There are many things we can do to help those around us, and one of the simplest is simply to stay home, self-isolating whenever possible. There are a hundred unique challenges to this seemingly simple task, but one that most artists are likely to arrive at sooner or later is the challenge of creation – you’re stuck at home, the world needs light, so how do you go about making art?
That’s the topic we’ll be tackling today, but while this article’s title might have been designed to appeal to the exact kind of writer who’s feeling the pressure to get busy, you may be surprised to know that we don’t expect these interesting times to be as amazing for authors as many have assumed…

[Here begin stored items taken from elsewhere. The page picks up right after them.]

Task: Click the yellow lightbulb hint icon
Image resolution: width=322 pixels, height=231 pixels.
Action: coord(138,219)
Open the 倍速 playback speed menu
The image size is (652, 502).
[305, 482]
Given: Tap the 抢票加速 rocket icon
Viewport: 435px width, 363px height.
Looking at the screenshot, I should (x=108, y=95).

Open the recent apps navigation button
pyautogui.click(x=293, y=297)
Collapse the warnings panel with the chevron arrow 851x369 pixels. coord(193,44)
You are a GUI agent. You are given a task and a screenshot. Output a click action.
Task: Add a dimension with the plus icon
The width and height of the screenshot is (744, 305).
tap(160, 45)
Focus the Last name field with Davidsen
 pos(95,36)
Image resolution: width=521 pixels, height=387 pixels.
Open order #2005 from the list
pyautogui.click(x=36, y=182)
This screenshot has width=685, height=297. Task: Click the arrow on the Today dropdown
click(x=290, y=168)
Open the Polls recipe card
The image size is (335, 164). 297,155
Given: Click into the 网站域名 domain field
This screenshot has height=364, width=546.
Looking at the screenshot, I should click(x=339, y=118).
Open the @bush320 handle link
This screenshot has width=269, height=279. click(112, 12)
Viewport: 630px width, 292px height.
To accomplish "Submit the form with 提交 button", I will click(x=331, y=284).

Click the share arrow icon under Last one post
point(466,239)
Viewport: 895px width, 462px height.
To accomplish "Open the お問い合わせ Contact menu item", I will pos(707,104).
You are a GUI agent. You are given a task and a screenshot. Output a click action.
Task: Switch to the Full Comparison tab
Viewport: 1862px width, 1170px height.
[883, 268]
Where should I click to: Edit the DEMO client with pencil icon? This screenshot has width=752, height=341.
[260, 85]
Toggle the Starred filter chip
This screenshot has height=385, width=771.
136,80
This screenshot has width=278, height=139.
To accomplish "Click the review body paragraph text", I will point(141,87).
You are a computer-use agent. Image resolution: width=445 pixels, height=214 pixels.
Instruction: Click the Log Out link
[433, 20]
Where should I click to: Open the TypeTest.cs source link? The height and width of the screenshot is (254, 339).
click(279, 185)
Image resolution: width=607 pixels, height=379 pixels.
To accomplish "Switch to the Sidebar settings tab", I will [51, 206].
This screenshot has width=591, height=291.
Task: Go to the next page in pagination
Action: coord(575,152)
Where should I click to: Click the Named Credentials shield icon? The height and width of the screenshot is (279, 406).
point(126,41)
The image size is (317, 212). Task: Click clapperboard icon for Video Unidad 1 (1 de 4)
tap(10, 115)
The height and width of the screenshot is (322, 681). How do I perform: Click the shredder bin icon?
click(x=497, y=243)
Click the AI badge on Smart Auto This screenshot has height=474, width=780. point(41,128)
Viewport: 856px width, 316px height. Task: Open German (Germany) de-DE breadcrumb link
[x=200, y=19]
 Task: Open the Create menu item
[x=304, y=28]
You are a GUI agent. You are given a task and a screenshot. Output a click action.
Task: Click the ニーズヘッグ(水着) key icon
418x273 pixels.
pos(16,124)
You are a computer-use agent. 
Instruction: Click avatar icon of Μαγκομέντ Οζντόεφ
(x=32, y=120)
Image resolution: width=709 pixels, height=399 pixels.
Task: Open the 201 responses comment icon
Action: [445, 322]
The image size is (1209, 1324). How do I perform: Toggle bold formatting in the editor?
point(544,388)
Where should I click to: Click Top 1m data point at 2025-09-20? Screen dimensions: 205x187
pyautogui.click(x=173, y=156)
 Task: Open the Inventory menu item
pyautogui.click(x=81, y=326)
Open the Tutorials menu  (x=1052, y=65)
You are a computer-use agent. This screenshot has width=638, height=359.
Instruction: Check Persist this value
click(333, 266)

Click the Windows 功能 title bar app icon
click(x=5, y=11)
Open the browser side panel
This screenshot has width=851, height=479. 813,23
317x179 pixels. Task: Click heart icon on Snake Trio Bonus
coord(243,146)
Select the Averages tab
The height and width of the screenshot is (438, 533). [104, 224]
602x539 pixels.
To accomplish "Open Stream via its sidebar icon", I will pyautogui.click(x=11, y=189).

Being creative doesn’t get easier when you’re stressed
A common refrain that’s going around at the moment is that Shakespeare wrote King Lear in quarantine, so any writer worth their salt should be hard at work on their own personal masterpiece. You may have seen this put even less kindly, in some variant of ‘if you can’t write your novel during lockdown, it turns out you weren’t lacking time – you were lacking discipline.’
While this line of thinking may be motivating to a particular breed of Type A writer (and more power to them), it’s a reductive and unhelpful way of looking at creativity in a time of generalized but still individually-felt trauma.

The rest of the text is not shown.